RISING SUNSET is a Gothic/Symphonic extreme metal band from Malta.  “De Mysterium Tenebris,” is their third full length album; they also have an EP under their belt. Band founder Carlo Calamatta put the band together in 2001.  Both black and death metal are represented here but there is also a lot of melody, not just with the strings, but also in the guitars themselves. There is a lot of different elements going on in this album and its over an hour long run time.

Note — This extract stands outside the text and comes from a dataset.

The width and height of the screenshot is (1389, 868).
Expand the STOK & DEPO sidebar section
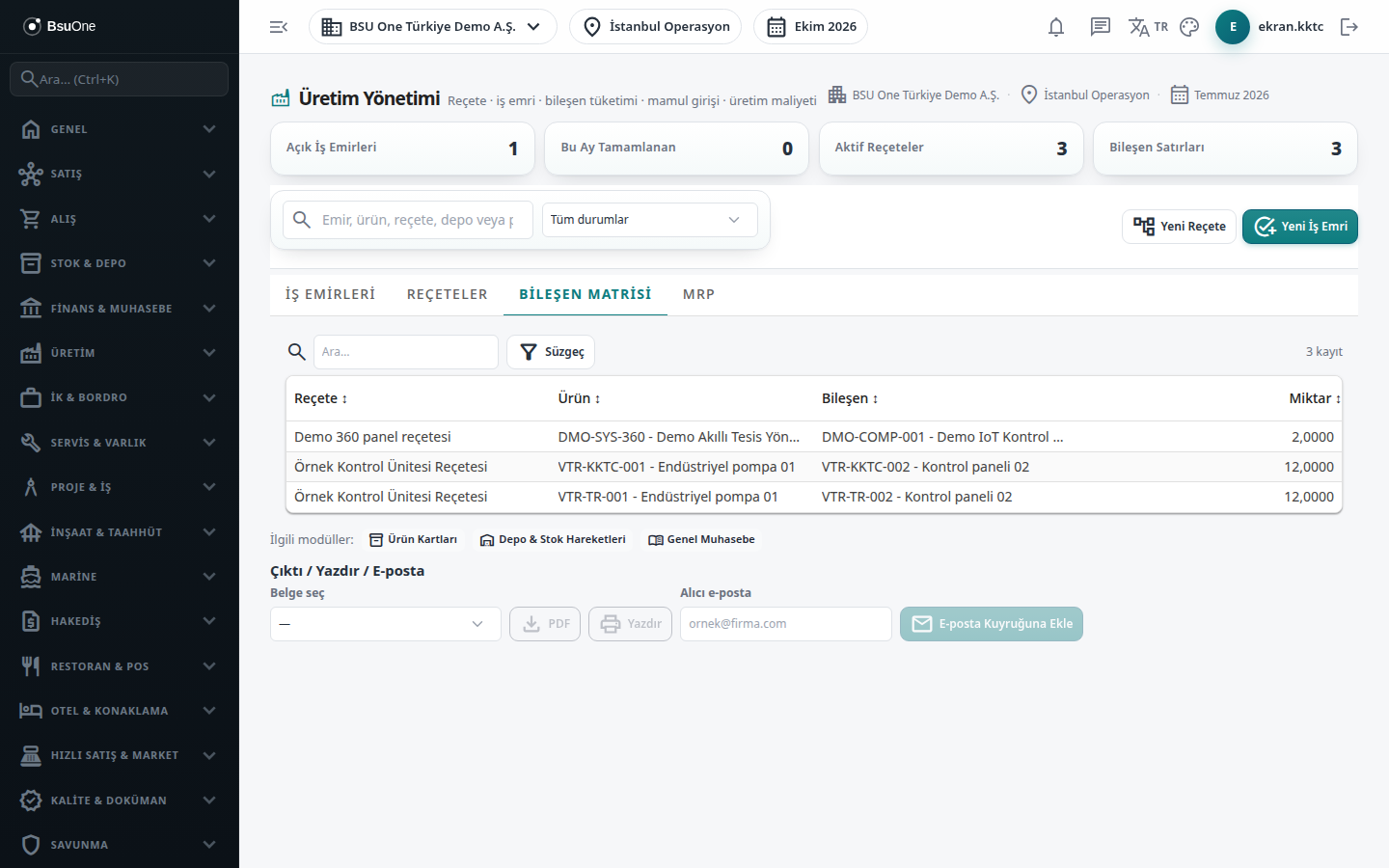point(120,263)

DIMMU BORGIR and CRADLE OF FILTH are the obvious bands that come to mind when I listen to this album.  I also hear some BAL-SAGOTH, although they are no where near as corny as them thankfully.

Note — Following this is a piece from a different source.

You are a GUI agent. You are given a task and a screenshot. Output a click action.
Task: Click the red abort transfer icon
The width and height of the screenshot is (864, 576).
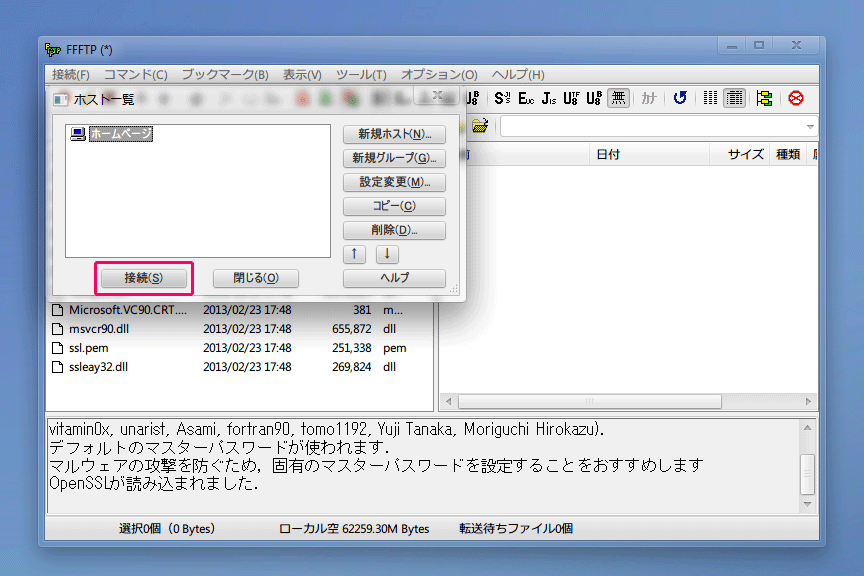click(x=796, y=98)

There is a lot of flare and energy to these songs and I found them a lot more focused than expected, considering all the different elements going on within.  It could be argued that the album is too long by about ten minutes, therefore some of the songs needing to be trimmed but there isn’t one bad track on the album.  The bass is especially a standout, very melodic and doesn’t mind straying away from the guitars.  The keyboards are well done too, providing an epic yet sorrow tinged Gothic atmosphere without being overwhelming to the rest of the song.  There are moments of pure beauty contained within as well.  When the keyboards and bass are the only instruments in play, the music settles into this serene texture that just goes over so well within the songs.  When the metal distortion washes over it and the double bass kicks in, that beauty is melded with just the right amount of extreme  metal to make all the aspects work well together.

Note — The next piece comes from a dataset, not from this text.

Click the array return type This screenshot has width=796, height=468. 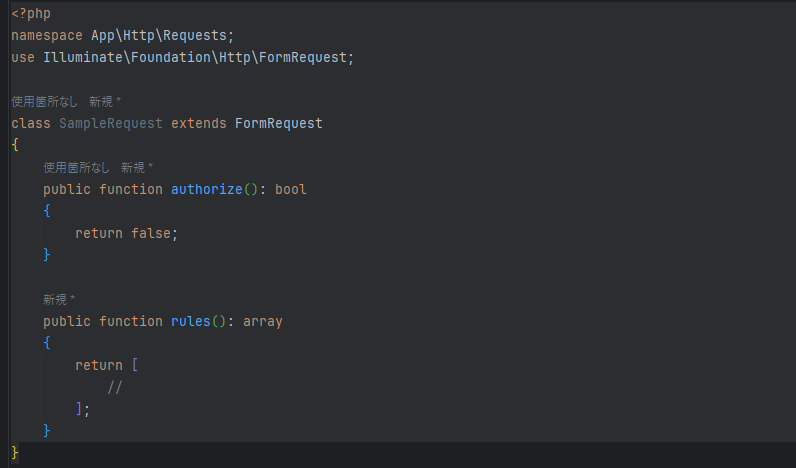click(x=263, y=321)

Storm Over The Citadel,” is the opening track.  Opera vocals and arcane whispers begin the song as the background fills with rumbling guitar and bass.  As they come into the forefront, the keyboards join the mixture and the whole song expands to a very open Gothic pasture. The interplay between the riffs and the drums gallops the song along into one of those beautiful passages I mentioned in my review earlier.  The death and black metal growls/screams add a dangerous and caustic layer over  it all, resulting in a song that has a lot going on but never fills overwhelming.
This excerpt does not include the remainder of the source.